By Jeffrey H. Birnbaum
Washington Post Staff Writer
Sunday, April 6, 2008
A year ago, the Mortgage Bankers Association was thrilled to sign a contract to buy a fancy new headquarters building in downtown Washington. Interest rates were low, the group's revenues were steady and the prospects for quickly renting out part of the structure were strong.
But since then, the association has fallen on tough times as many of the subprime mortgages dispensed by some of its members proved dicey. Borrowers discovered the loans were more costly than they had anticipated. Foreclosures soared, and cheap, inexpensive credit dried up, slowing the economy.
The result: The trade group is about to find it harder than it imagined to pay its own mortgage.
Scheduled to close on the building in the coming weeks, the association will have to pay millions of dollars more than it would have a year ago when it contracted to buy the 160,000-square-foot structure -- millions of dollars it is now less able to afford.
The group's leaders defend the transaction as prudent and, in the long run, wise. "Anytime is the best time to buy," said Kieran P. Quinn, chairman of the association. "Over a 10-year horizon, [the purchase] looks great."
But the short run looks a little bumpy. "The association's timing is not good, to say the least," said John E. "Chip" Akridge, a local developer. "I'm sure a year ago they would have rethought their decision if they knew what was going to happen."
Critics also see irony -- and some justice -- in this predicament. "They are certainly getting what they deserve," said Dean Baker, co-director of the Center for Economic and Policy Research, a liberal research group. "Mortgage bankers encouraged people to take out mortgages that were very risky, and the result of that was a large number of the mortgages went bad and caused mortgage interest rates to soar. Now they are the victims of high mortgage rates and chaos in the market more generally."
The lobbying group is about to sign the final papers to buy the 12-story building on L Street NW for about $100 million. Like many of the companies it represents, the organization is facing a triple whammy of woes: Its financing costs are up, its income is down, and the leasing market is slow, leaving it, so far, without a single tenant.
In recent months, the money available for mortgage lending has dried up dramatically.
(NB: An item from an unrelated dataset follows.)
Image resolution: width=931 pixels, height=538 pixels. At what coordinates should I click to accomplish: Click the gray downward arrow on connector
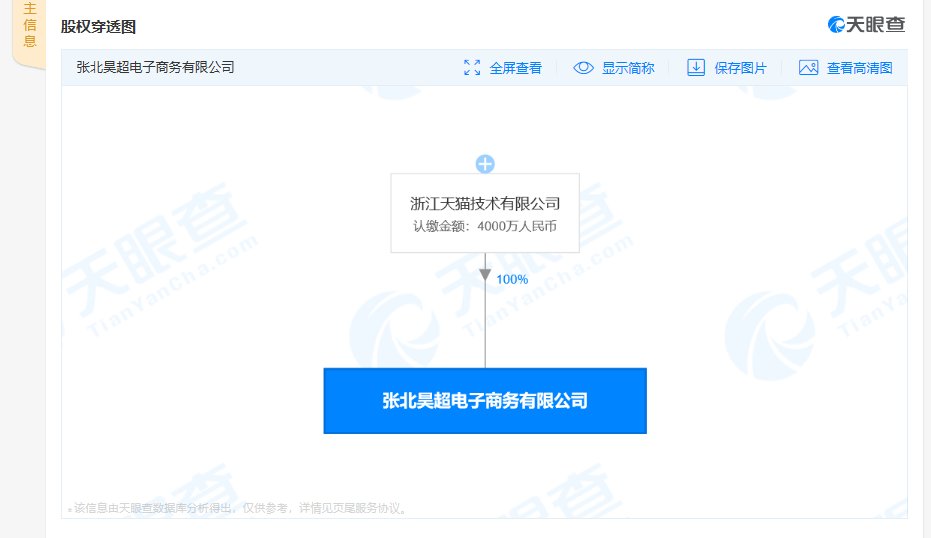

In 2003, $3.9 trillion was loaned to help finance single-family homes. This year, the industry estimates that home mortgage lending will reach barely half that amount.
The pullback has played havoc with the association's membership and budget. A year ago, it had more than 3,000 member companies. Now, it has about 2,500, a 17 percent decline, Quinn said.
As a result, the group's income has been squeezed. Quinn predicted that the association's revenue will fall 10 to 15 percent this year from last year. Its annual budget in 2006, the last full year on record, was $47 million.
The association laid off some employees this year, but won't say how many. It also recently lost two senior vice presidents to other jobs in the real estate industry.
The financing for the new building has become more costly. The meltdown in the credit markets has made lenders more risk-averse and less eager to loan out their capital, said Paul J. Collins, senior managing director of developer Cassidy & Pinkard Colliers. As a consequence, they are demanding higher interest rates on commercial loans -- by a percentage point or two -- than they did a year ago.
Lenders are also trying to reduce their exposure by asking borrowers to put more money down. Quinn said the association will have to put down about 10 percent more that it had planned.
The lack of tenants has also been an expensive burden. The fact that the association does not have any income-producing lessees has compelled its lender to increase the financing costs slightly, Quinn said.
Quinn said the association is not worried about the pace of leasing. He said it may take until next year to fill the building. But developers said Washington's rental market is weak and that the association will likely take longer than usual to lease the two-thirds of the building that it is not using itself.
"By this time, I would think they would have had another tenant or two," Collins said. "But with the overall negative feeling about the economy out there, leasing has been slower."
Quinn said the association's financial condition remains strong, and the purchase of the new building will benefit the mortgage bankers for a long time. "It was an important employee morale issue" to acquire new space, he said.
To make ends meet in the meantime, the association is doing what any strapped mortgage holder would do.
"We're looking at [cutting] expenses across the board," said Cheryl Crispen, the association's senior vice president for communications. Among the options: hosting fewer in-person seminars and eliminating Teleprompters at the annual meeting.